The Light That Flees from God

Part of the series The Tree of Death — Twelve volumes — one for each adverse Sephirah (Qliphoth).

When light separates itself from the Source, does it still illumine, or does it merely teach the soul to lose itself with clarity?

There is a windowless chamber where the light does not come from outside, because there is no outside. Cold lamps burn without flame over shelves that climb until sight gives up, filled with closed books — not awaiting a reader, but guarding themselves from whoever reads. There dwells the shadow of Chokmah, Wisdom: the grimoires call it Ghogiel, those who turn away from God, and the voice it assumes, when it consents to speak, is called Lucifuge.
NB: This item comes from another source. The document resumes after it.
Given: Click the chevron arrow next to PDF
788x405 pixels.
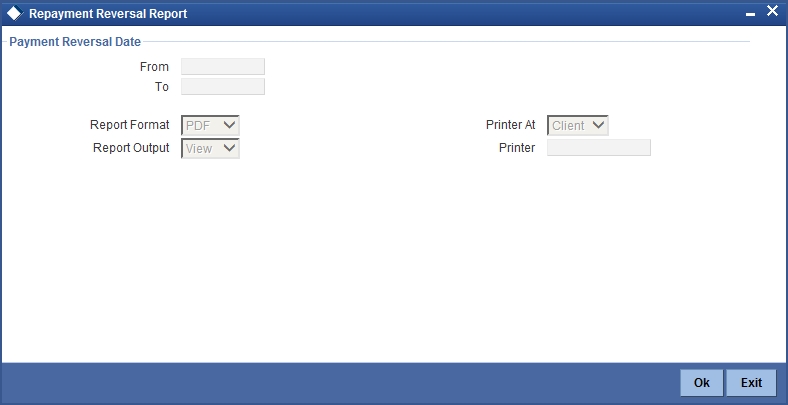Looking at the screenshot, I should [229, 125].
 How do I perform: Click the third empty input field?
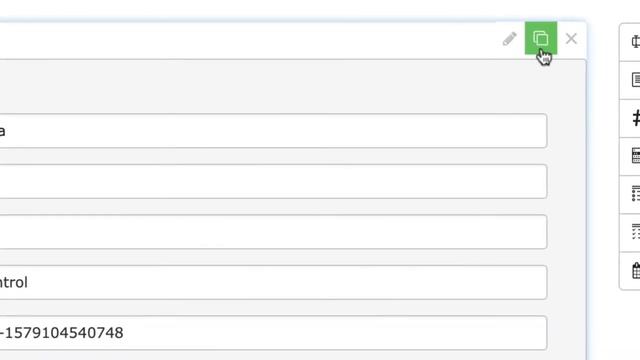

In the fourth volume of The Tree of Death, Frater Eisenheim sits before a brightness that never lies and is therefore more dangerous than any deceit — for the light of Lucifuge does not blind by putting out the eyes: it blinds by kindling, around the one who receives it, a glow so satisfying that the soul ceases to miss the sun. It is the intelligence that knows much and reveres little, that opens every door in the world and locks from within the only one that led to the Height. Each answer it offers leaves the questioner more lucid and more alone — and the only defense against it is not to extinguish the light, but to return it to the direction from which it should never have strayed: upward.

This is not a manual. It is a library — and what it keeps is the exact distance between the eye that sees and the knee that no longer bends.